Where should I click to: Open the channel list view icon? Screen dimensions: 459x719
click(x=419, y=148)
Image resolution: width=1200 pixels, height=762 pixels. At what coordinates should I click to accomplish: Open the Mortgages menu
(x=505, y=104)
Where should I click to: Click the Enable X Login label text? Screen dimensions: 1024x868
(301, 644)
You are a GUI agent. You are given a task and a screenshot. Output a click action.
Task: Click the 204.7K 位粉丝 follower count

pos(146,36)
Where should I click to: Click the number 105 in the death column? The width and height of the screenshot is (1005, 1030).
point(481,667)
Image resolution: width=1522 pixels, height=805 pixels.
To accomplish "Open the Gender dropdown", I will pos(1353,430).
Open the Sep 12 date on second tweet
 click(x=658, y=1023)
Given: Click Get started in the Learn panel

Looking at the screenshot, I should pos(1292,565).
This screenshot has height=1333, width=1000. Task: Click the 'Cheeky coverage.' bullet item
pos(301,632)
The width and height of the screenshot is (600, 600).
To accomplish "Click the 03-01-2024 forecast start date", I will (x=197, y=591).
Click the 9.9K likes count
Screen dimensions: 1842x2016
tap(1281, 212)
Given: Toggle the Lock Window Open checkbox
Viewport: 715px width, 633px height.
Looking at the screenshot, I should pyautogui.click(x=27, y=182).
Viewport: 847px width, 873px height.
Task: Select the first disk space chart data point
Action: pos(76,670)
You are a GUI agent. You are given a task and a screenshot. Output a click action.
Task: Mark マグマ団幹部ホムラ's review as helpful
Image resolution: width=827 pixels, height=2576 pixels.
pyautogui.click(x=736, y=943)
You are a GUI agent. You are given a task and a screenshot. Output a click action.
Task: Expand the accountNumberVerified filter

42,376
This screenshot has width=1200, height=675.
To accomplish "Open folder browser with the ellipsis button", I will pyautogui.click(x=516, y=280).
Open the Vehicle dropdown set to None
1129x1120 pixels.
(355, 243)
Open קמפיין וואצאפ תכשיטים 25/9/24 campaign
■ ■ ■ ■ ■ ■ ■
**What you will do**: The response should reproduce every entry above exactly.

**Exercise result**:
Where should I click to: Open the channel list view icon? Screen dimensions: 459x719
click(x=419, y=148)
Image resolution: width=1200 pixels, height=762 pixels. At what coordinates should I click to accomplish: Open the Mortgages menu
(x=505, y=104)
Where should I click to: Click the Enable X Login label text? Screen dimensions: 1024x868
(301, 644)
You are a GUI agent. You are given a task and a screenshot. Output a click action.
Task: Click the 204.7K 位粉丝 follower count

pos(146,36)
Where should I click to: Click the number 105 in the death column? The width and height of the screenshot is (1005, 1030).
point(481,667)
Image resolution: width=1522 pixels, height=805 pixels.
To accomplish "Open the Gender dropdown", I will pos(1353,430).
Open the Sep 12 date on second tweet
 click(x=658, y=1023)
Given: Click Get started in the Learn panel

Looking at the screenshot, I should pos(1292,565).
This screenshot has height=1333, width=1000. Task: Click the 'Cheeky coverage.' bullet item
pos(301,632)
The width and height of the screenshot is (600, 600).
To accomplish "Click the 03-01-2024 forecast start date", I will (x=197, y=591).
Click the 9.9K likes count
Screen dimensions: 1842x2016
tap(1281, 212)
Given: Toggle the Lock Window Open checkbox
Viewport: 715px width, 633px height.
Looking at the screenshot, I should pyautogui.click(x=27, y=182).
Viewport: 847px width, 873px height.
Task: Select the first disk space chart data point
Action: pos(76,670)
You are a GUI agent. You are given a task and a screenshot. Output a click action.
Task: Mark マグマ団幹部ホムラ's review as helpful
Image resolution: width=827 pixels, height=2576 pixels.
pyautogui.click(x=736, y=943)
You are a GUI agent. You are given a task and a screenshot. Output a click action.
Task: Expand the accountNumberVerified filter

42,376
This screenshot has width=1200, height=675.
To accomplish "Open folder browser with the ellipsis button", I will pyautogui.click(x=516, y=280).
Open the Vehicle dropdown set to None
1129x1120 pixels.
(355, 243)
Open קמפיין וואצאפ תכשיטים 25/9/24 campaign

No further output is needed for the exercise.